** Records for this exercise follows **

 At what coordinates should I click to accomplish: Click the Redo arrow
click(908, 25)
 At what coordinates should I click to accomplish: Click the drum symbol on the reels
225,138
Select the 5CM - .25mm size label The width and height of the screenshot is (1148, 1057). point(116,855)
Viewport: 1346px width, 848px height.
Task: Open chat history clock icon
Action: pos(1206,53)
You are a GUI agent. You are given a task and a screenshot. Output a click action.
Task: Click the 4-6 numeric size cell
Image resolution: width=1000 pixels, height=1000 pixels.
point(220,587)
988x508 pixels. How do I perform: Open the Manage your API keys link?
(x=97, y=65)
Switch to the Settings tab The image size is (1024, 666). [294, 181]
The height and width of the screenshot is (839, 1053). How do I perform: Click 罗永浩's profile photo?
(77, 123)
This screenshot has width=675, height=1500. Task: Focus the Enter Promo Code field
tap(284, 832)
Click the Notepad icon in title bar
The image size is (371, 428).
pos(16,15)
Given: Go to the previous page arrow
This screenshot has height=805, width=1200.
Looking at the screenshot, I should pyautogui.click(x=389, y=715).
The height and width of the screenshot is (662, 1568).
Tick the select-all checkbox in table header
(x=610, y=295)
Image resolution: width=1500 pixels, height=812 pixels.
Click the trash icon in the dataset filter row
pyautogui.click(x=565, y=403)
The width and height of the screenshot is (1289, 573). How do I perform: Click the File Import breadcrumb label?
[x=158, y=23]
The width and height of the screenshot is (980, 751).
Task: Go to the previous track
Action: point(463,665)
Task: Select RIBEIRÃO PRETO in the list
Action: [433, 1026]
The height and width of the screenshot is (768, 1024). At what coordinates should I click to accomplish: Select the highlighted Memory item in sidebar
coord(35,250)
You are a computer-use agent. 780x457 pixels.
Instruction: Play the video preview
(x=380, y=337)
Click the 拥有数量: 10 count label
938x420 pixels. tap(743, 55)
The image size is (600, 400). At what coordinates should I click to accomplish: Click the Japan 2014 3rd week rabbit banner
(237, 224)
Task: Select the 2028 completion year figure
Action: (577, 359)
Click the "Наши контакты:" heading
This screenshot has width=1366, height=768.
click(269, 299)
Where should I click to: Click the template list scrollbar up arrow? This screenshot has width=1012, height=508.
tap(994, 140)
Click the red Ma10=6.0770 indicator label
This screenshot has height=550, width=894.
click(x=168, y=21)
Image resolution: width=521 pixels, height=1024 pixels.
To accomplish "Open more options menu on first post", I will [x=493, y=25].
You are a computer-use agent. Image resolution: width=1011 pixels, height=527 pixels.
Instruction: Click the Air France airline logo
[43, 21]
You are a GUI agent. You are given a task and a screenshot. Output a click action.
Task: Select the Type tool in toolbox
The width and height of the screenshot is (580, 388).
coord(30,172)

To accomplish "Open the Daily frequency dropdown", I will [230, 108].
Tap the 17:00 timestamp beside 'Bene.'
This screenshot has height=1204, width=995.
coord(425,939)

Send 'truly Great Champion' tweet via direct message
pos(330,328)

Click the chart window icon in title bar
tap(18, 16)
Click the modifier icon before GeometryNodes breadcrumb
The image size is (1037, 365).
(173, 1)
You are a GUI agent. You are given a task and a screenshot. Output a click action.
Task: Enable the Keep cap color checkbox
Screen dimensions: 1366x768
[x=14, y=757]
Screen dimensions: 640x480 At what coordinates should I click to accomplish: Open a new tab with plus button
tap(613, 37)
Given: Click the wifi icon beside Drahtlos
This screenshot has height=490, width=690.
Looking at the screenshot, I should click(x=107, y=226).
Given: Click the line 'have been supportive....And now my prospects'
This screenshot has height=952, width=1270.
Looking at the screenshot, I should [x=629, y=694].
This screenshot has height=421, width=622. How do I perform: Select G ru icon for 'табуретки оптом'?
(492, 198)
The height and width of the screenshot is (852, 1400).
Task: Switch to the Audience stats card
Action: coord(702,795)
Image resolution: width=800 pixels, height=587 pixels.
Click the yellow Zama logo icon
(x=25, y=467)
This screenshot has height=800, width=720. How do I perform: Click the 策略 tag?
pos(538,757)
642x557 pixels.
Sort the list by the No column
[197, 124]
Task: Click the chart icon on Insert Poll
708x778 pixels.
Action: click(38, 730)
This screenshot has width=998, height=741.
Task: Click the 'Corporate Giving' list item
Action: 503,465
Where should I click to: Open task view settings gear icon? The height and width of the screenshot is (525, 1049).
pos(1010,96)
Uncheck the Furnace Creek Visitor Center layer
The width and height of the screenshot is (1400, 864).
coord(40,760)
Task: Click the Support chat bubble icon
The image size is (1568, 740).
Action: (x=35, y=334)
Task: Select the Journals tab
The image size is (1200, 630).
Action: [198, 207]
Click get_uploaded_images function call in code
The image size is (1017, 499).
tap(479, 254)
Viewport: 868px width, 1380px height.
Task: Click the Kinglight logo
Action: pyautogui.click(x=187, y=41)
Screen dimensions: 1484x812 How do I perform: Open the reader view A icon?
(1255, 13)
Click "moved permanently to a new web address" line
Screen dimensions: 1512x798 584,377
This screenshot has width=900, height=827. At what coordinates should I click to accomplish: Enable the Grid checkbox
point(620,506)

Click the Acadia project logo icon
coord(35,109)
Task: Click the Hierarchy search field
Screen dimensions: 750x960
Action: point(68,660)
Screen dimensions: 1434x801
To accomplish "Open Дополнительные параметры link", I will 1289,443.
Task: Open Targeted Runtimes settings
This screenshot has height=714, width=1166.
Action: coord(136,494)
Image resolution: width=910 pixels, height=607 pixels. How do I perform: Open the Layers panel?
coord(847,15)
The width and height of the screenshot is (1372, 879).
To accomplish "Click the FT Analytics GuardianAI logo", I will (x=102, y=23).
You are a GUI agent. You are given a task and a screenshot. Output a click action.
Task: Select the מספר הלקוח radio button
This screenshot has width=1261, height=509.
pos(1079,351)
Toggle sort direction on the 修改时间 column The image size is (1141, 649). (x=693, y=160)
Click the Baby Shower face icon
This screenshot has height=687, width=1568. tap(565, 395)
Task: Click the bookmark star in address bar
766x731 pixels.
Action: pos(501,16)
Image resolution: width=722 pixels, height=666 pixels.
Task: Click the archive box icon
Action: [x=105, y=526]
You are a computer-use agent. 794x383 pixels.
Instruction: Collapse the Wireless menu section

** End of Records for this exercise **

__What to work on__. Word for word, copy out all of the data shown above.

__Written solution__.
 At what coordinates should I click to accomplish: Click the Redo arrow
click(908, 25)
 At what coordinates should I click to accomplish: Click the drum symbol on the reels
225,138
Select the 5CM - .25mm size label The width and height of the screenshot is (1148, 1057). point(116,855)
Viewport: 1346px width, 848px height.
Task: Open chat history clock icon
Action: pos(1206,53)
You are a GUI agent. You are given a task and a screenshot. Output a click action.
Task: Click the 4-6 numeric size cell
Image resolution: width=1000 pixels, height=1000 pixels.
point(220,587)
988x508 pixels. How do I perform: Open the Manage your API keys link?
(x=97, y=65)
Switch to the Settings tab The image size is (1024, 666). [294, 181]
The height and width of the screenshot is (839, 1053). How do I perform: Click 罗永浩's profile photo?
(77, 123)
This screenshot has width=675, height=1500. Task: Focus the Enter Promo Code field
tap(284, 832)
Click the Notepad icon in title bar
The image size is (371, 428).
pos(16,15)
Given: Go to the previous page arrow
This screenshot has height=805, width=1200.
Looking at the screenshot, I should pyautogui.click(x=389, y=715).
The height and width of the screenshot is (662, 1568).
Tick the select-all checkbox in table header
(x=610, y=295)
Image resolution: width=1500 pixels, height=812 pixels.
Click the trash icon in the dataset filter row
pyautogui.click(x=565, y=403)
The width and height of the screenshot is (1289, 573). How do I perform: Click the File Import breadcrumb label?
[x=158, y=23]
The width and height of the screenshot is (980, 751).
Task: Go to the previous track
Action: point(463,665)
Task: Select RIBEIRÃO PRETO in the list
Action: [433, 1026]
The height and width of the screenshot is (768, 1024). At what coordinates should I click to accomplish: Select the highlighted Memory item in sidebar
coord(35,250)
You are a computer-use agent. 780x457 pixels.
Instruction: Play the video preview
(x=380, y=337)
Click the 拥有数量: 10 count label
938x420 pixels. tap(743, 55)
The image size is (600, 400). At what coordinates should I click to accomplish: Click the Japan 2014 3rd week rabbit banner
(237, 224)
Task: Select the 2028 completion year figure
Action: (577, 359)
Click the "Наши контакты:" heading
This screenshot has width=1366, height=768.
click(269, 299)
Where should I click to: Click the template list scrollbar up arrow? This screenshot has width=1012, height=508.
tap(994, 140)
Click the red Ma10=6.0770 indicator label
This screenshot has height=550, width=894.
click(x=168, y=21)
Image resolution: width=521 pixels, height=1024 pixels.
To accomplish "Open more options menu on first post", I will [x=493, y=25].
You are a computer-use agent. Image resolution: width=1011 pixels, height=527 pixels.
Instruction: Click the Air France airline logo
[43, 21]
You are a GUI agent. You are given a task and a screenshot. Output a click action.
Task: Select the Type tool in toolbox
The width and height of the screenshot is (580, 388).
coord(30,172)

To accomplish "Open the Daily frequency dropdown", I will [230, 108].
Tap the 17:00 timestamp beside 'Bene.'
This screenshot has height=1204, width=995.
coord(425,939)

Send 'truly Great Champion' tweet via direct message
pos(330,328)

Click the chart window icon in title bar
tap(18, 16)
Click the modifier icon before GeometryNodes breadcrumb
The image size is (1037, 365).
(173, 1)
You are a GUI agent. You are given a task and a screenshot. Output a click action.
Task: Enable the Keep cap color checkbox
Screen dimensions: 1366x768
[x=14, y=757]
Screen dimensions: 640x480 At what coordinates should I click to accomplish: Open a new tab with plus button
tap(613, 37)
Given: Click the wifi icon beside Drahtlos
This screenshot has height=490, width=690.
Looking at the screenshot, I should click(x=107, y=226).
Given: Click the line 'have been supportive....And now my prospects'
This screenshot has height=952, width=1270.
Looking at the screenshot, I should [x=629, y=694].
This screenshot has height=421, width=622. How do I perform: Select G ru icon for 'табуретки оптом'?
(492, 198)
The height and width of the screenshot is (852, 1400).
Task: Switch to the Audience stats card
Action: coord(702,795)
Image resolution: width=800 pixels, height=587 pixels.
Click the yellow Zama logo icon
(x=25, y=467)
This screenshot has height=800, width=720. How do I perform: Click the 策略 tag?
pos(538,757)
642x557 pixels.
Sort the list by the No column
[197, 124]
Task: Click the chart icon on Insert Poll
708x778 pixels.
Action: click(38, 730)
This screenshot has width=998, height=741.
Task: Click the 'Corporate Giving' list item
Action: 503,465
Where should I click to: Open task view settings gear icon? The height and width of the screenshot is (525, 1049).
pos(1010,96)
Uncheck the Furnace Creek Visitor Center layer
The width and height of the screenshot is (1400, 864).
coord(40,760)
Task: Click the Support chat bubble icon
The image size is (1568, 740).
Action: (x=35, y=334)
Task: Select the Journals tab
The image size is (1200, 630).
Action: [198, 207]
Click get_uploaded_images function call in code
The image size is (1017, 499).
tap(479, 254)
Viewport: 868px width, 1380px height.
Task: Click the Kinglight logo
Action: pyautogui.click(x=187, y=41)
Screen dimensions: 1484x812 How do I perform: Open the reader view A icon?
(1255, 13)
Click "moved permanently to a new web address" line
Screen dimensions: 1512x798 584,377
This screenshot has width=900, height=827. At what coordinates should I click to accomplish: Enable the Grid checkbox
point(620,506)

Click the Acadia project logo icon
coord(35,109)
Task: Click the Hierarchy search field
Screen dimensions: 750x960
Action: point(68,660)
Screen dimensions: 1434x801
To accomplish "Open Дополнительные параметры link", I will 1289,443.
Task: Open Targeted Runtimes settings
This screenshot has height=714, width=1166.
Action: coord(136,494)
Image resolution: width=910 pixels, height=607 pixels. How do I perform: Open the Layers panel?
coord(847,15)
The width and height of the screenshot is (1372, 879).
To accomplish "Click the FT Analytics GuardianAI logo", I will (x=102, y=23).
You are a GUI agent. You are given a task and a screenshot. Output a click action.
Task: Select the מספר הלקוח radio button
This screenshot has width=1261, height=509.
pos(1079,351)
Toggle sort direction on the 修改时间 column The image size is (1141, 649). (x=693, y=160)
Click the Baby Shower face icon
This screenshot has height=687, width=1568. tap(565, 395)
Task: Click the bookmark star in address bar
766x731 pixels.
Action: pos(501,16)
Image resolution: width=722 pixels, height=666 pixels.
Task: Click the archive box icon
Action: [x=105, y=526]
You are a computer-use agent. 794x383 pixels.
Instruction: Collapse the Wireless menu section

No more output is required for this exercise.